Stored data entries

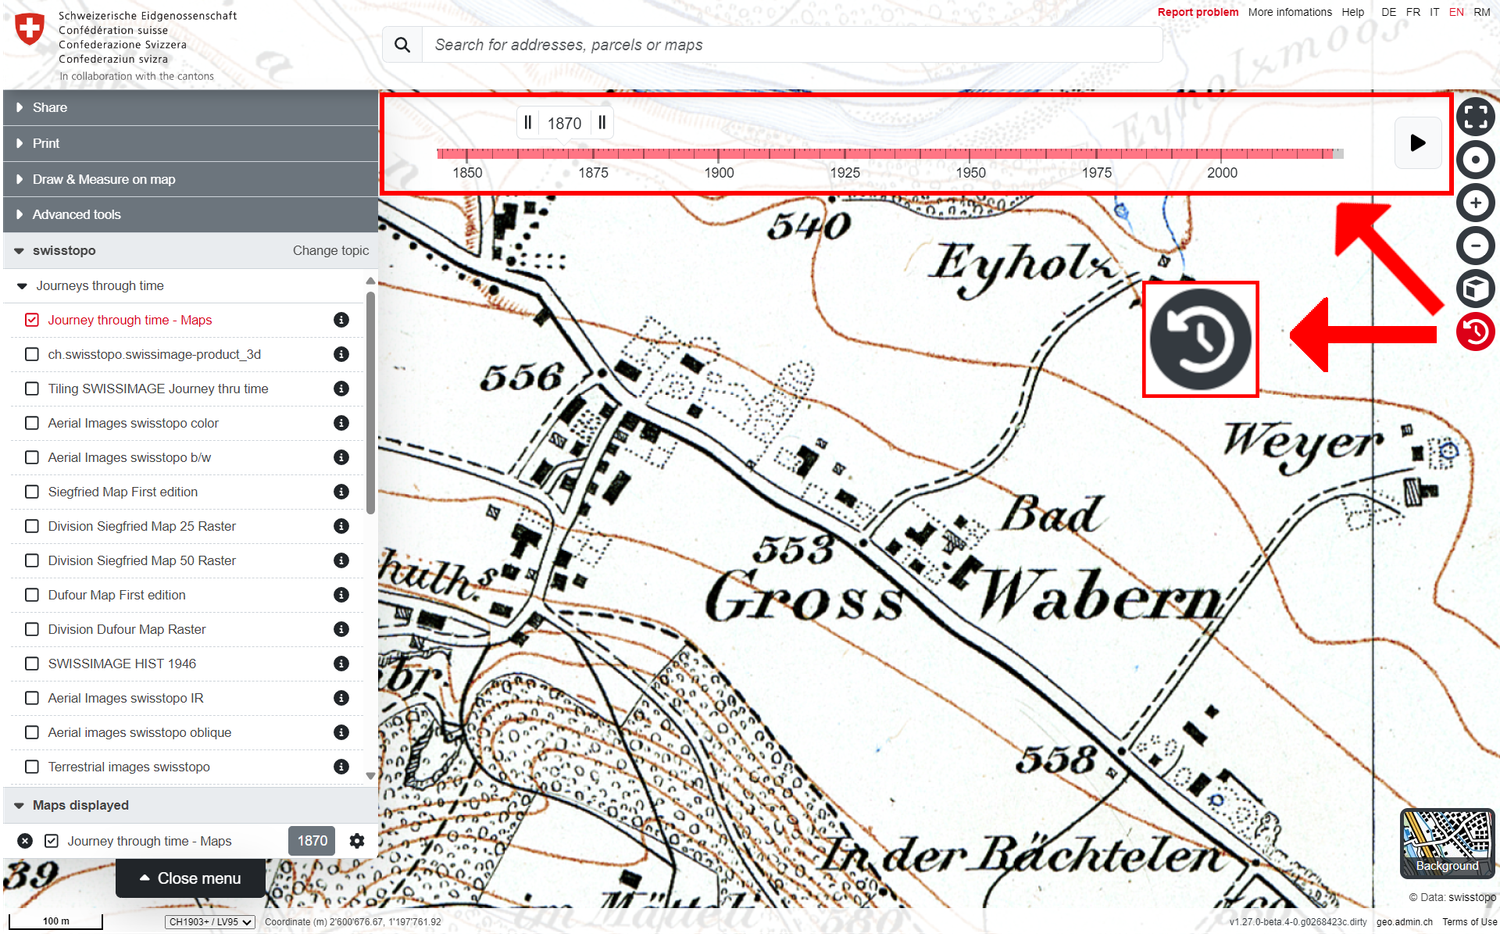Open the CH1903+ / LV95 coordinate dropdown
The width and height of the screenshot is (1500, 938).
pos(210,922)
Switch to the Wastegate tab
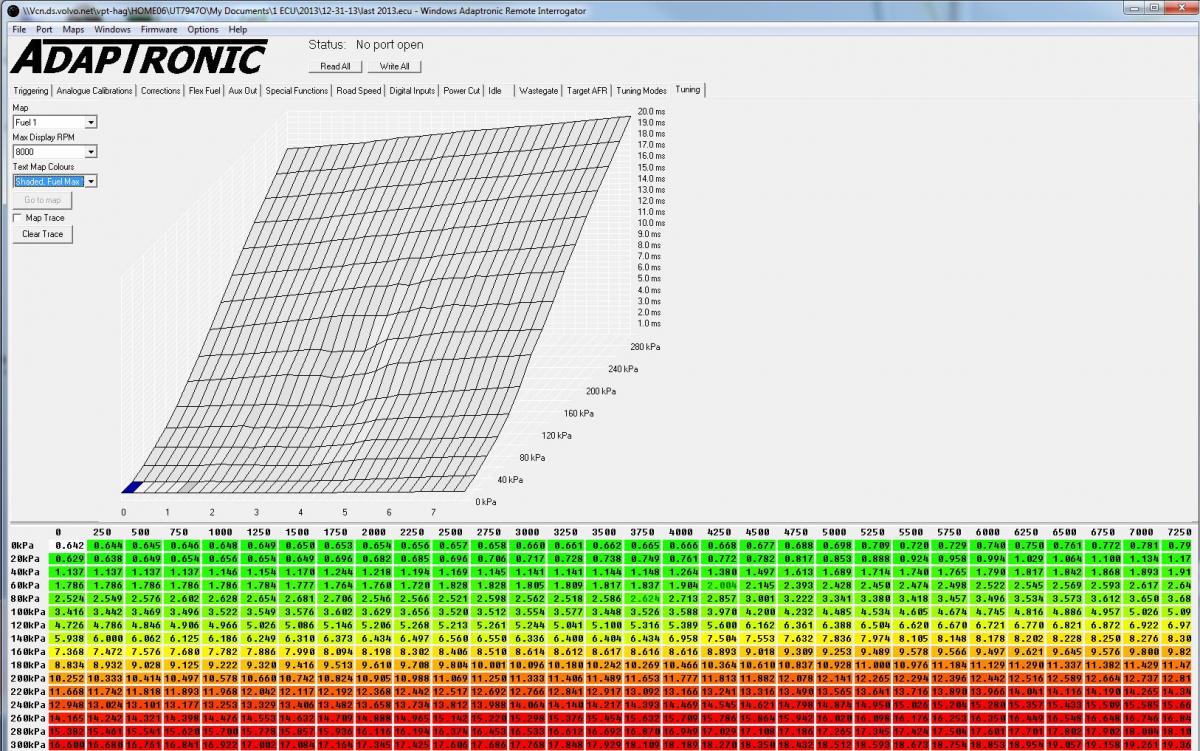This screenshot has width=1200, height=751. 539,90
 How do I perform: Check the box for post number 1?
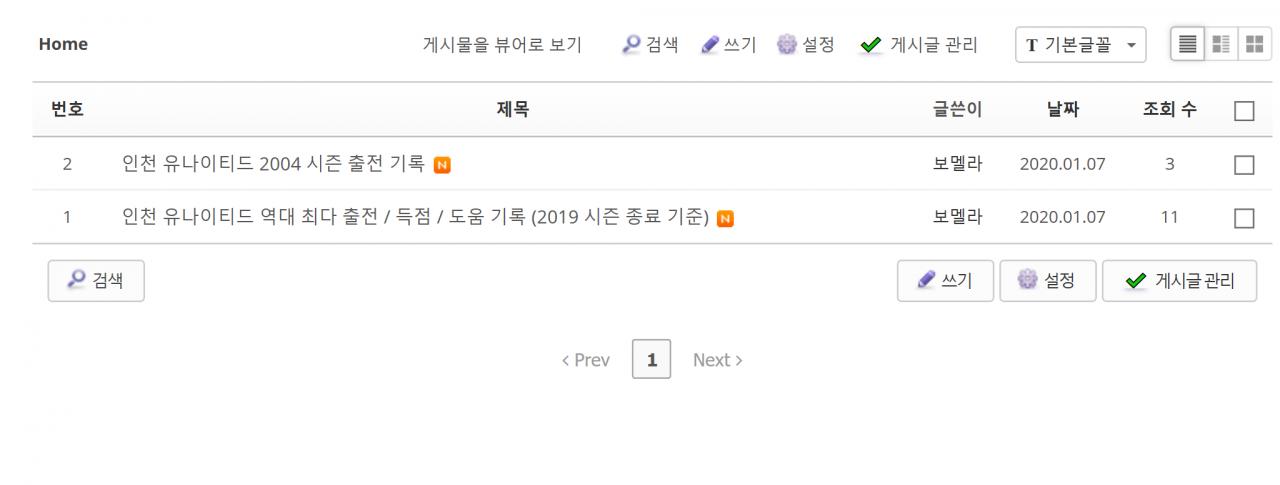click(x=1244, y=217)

#### YOUR ASSIGNMENT:
No pictures should appear in the answer, which is to be the lines from the line with "Switch to the Wastegate tab" through the end of the records above, restated exactly.

#### RESULT OF THIS EXERCISE:
Switch to the Wastegate tab
This screenshot has width=1200, height=751. 539,90
 How do I perform: Check the box for post number 1?
click(x=1244, y=217)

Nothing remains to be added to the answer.